Loading data into a Table
A Table can be created from a dataset or a schema, the specifics of which are
discussed in the JavaScript section of the user’s
guide. In Python, however, Perspective supports additional data types that are
commonly used when processing data:
pandas.DataFramepolars.DataFramebytes(encoding an Apache Arrow)objects(either extracting a repr or via reference)str(encoding as a CSV)

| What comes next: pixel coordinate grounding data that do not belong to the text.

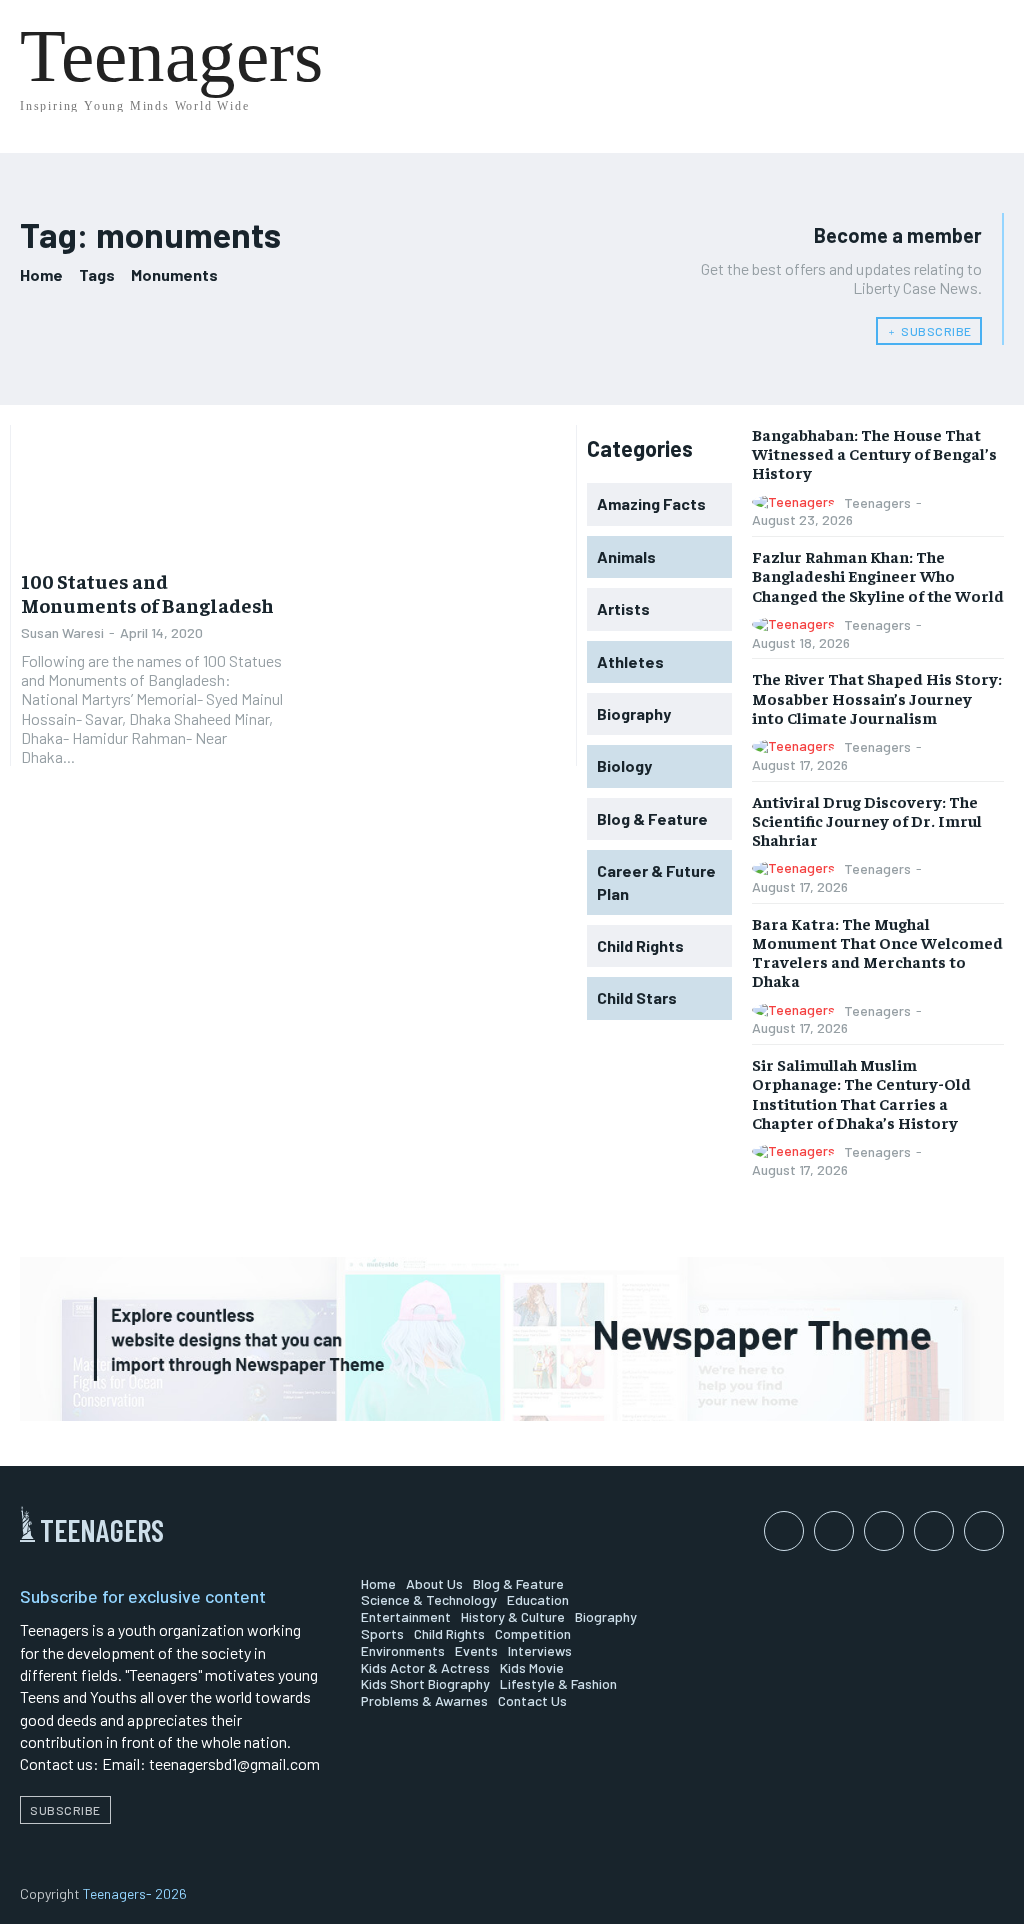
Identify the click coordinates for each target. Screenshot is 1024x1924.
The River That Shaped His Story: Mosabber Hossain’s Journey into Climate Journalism (877, 697)
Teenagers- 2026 (135, 1893)
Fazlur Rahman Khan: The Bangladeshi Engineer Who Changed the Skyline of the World (878, 575)
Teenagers (877, 502)
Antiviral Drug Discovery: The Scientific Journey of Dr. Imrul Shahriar (867, 820)
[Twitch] (934, 1531)
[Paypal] (884, 1531)
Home (41, 274)
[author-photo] (796, 502)
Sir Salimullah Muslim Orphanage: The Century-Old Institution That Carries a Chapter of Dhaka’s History (861, 1093)
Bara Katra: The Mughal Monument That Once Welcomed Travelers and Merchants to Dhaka (877, 952)
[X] (984, 1531)
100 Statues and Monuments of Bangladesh (147, 592)
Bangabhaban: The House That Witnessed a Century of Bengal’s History (874, 453)
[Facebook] (784, 1531)
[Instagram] (834, 1531)
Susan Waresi (62, 632)
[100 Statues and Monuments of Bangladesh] (152, 490)
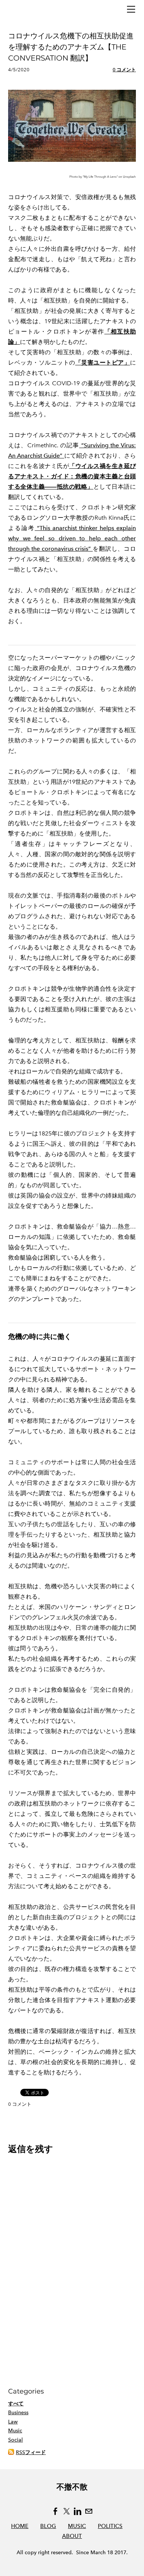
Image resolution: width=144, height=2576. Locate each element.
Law (13, 2422)
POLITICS (110, 2526)
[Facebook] (55, 2511)
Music (15, 2431)
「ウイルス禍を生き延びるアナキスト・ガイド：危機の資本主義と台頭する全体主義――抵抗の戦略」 (72, 476)
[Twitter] (66, 2511)
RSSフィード (31, 2452)
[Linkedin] (77, 2511)
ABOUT (72, 2536)
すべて (16, 2404)
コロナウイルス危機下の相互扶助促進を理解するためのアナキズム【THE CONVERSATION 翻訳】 (71, 46)
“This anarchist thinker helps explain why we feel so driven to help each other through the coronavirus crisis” (72, 538)
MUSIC (77, 2526)
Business (18, 2412)
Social (15, 2440)
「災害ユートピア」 (102, 362)
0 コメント (124, 69)
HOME (19, 2526)
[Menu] (131, 9)
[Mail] (88, 2511)
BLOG (48, 2526)
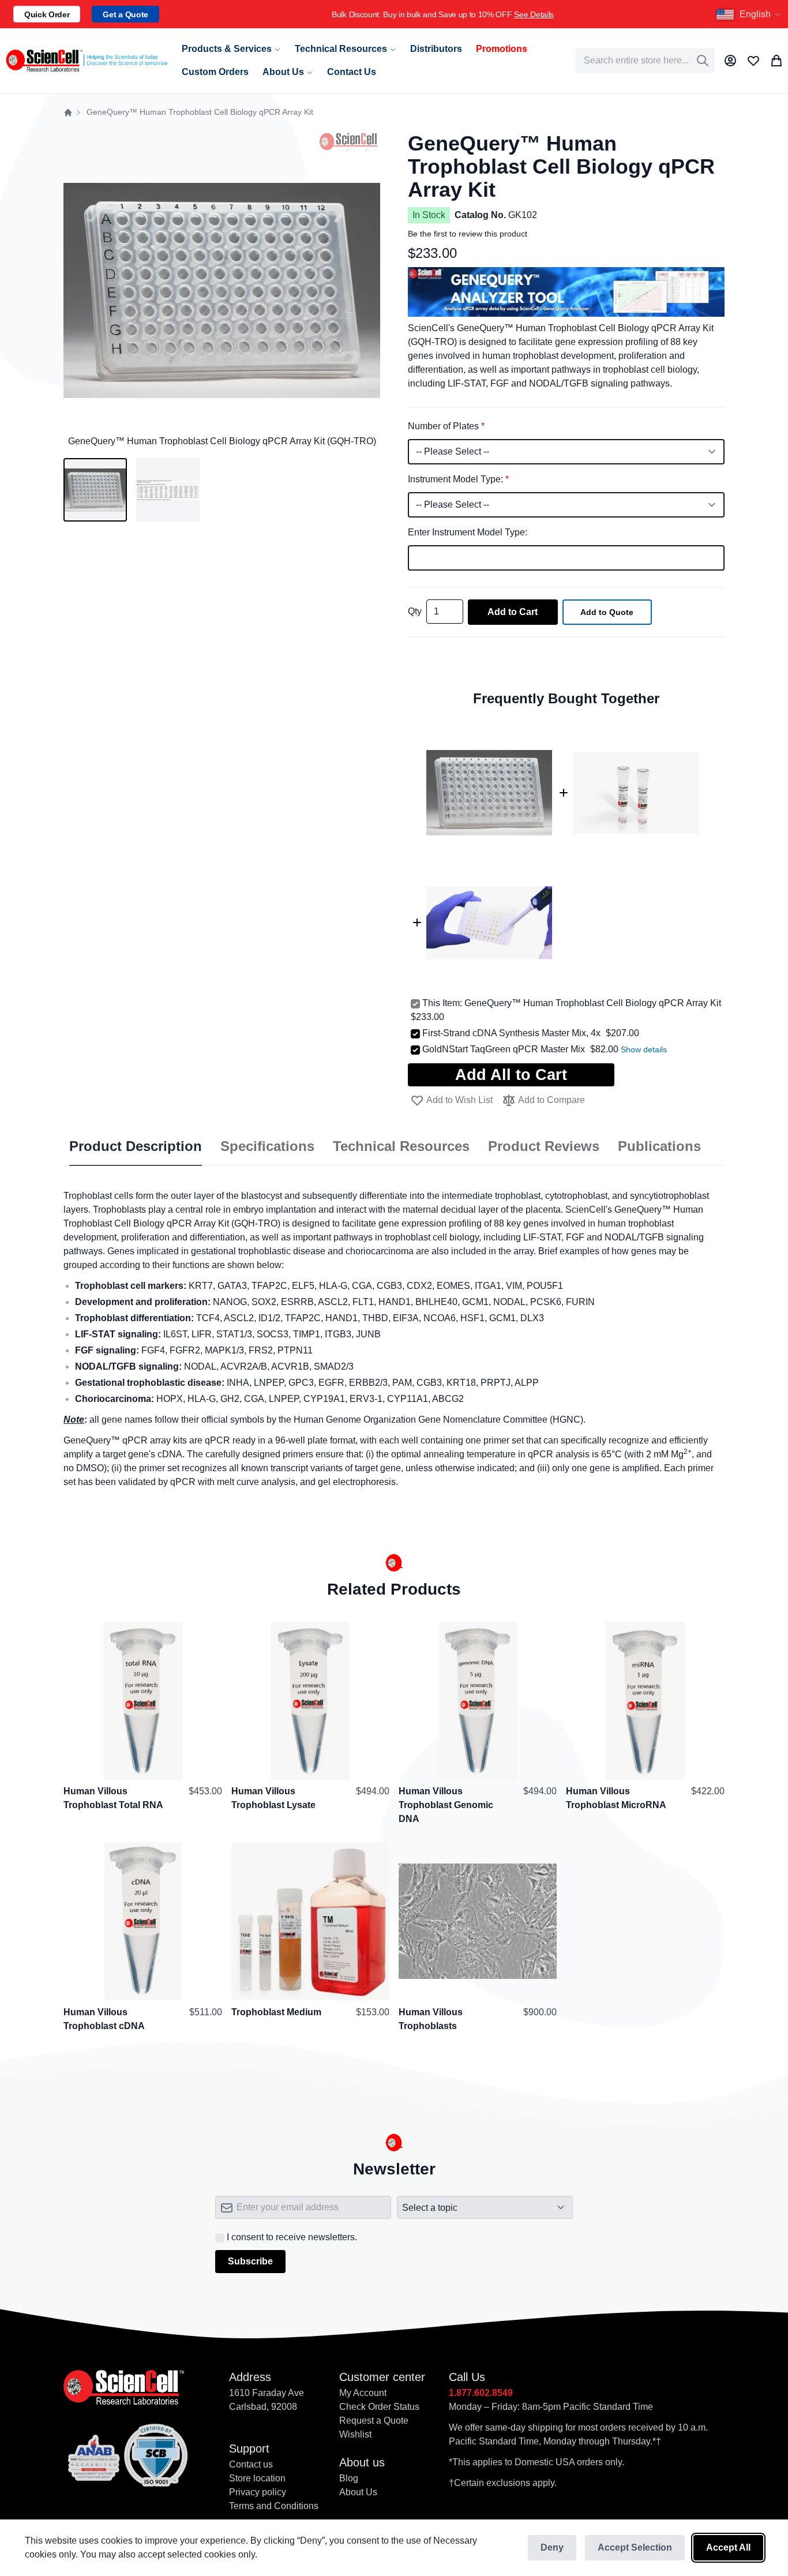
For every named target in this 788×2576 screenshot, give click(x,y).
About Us (358, 2492)
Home (68, 112)
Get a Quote (125, 14)
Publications (659, 1146)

A Table is created in a similar fashion to its JavaScript equivalent:
from datetime import date, datetime
import numpy as np
import pandas as pd
import perspective
data = pd.DataFrame({
"int": np.arange(100),
"float": [i * 1.5 for i in range(100)],
"bool": [True for i in range(100)],
"date": [date.today() for i in range(100)],
"datetime": [datetime.now() for i in range(100)],
"string": [str(i) for i in range(100)]
})
table = perspective.table(data, index="float")
Likewise, a View can be created via the view() method:
view = table.view(group_by=["float"], filter=[["bool", "==", True]])
column_data = view.to_columns()
row_data = view.to_json()
Polars Support
Polars DataFrame types work similarly to Apache Arrow input, which Perspective
uses to interface with Polars.
df = polars.DataFrame({"a": [1,2,3,4,5]})
table = perspective.table(df)
Pandas Support
Perspective’s Table can be constructed from pandas.DataFrame objects.
Internally, this just uses
pyarrow::from_pandas,
which dictates behavior of this feature including type support.
If the dataframe does not have an index set, an integer-typed column named
"index" is created. If you want to preserve the indexing behavior of the
dataframe passed into Perspective, simply create the Table with
index="index" as a keyword argument. This tells Perspective to once again
treat the index as a primary key:
data.set_index("datetime")
table = perspective.table(data, index="index")
Time Zone Handling
When parsing "datetime" strings, times without an explicit timezone offset are
interpreted as UTC. Strings with a timezone offset (e.g., +05:00) are
converted to UTC. All "datetime" values are stored internally as milliseconds
since the Unix epoch, and are output as integer timestamps (milliseconds since
epoch) from methods like to_columns() and to_json().
Python datetime objects are serialized to strings before parsing. Naive
datetime objects (without tzinfo) produce strings without timezone
information and are therefore treated as UTC. Timezone-aware datetime objects
include their offset in the serialized string, which is used to convert to UTC.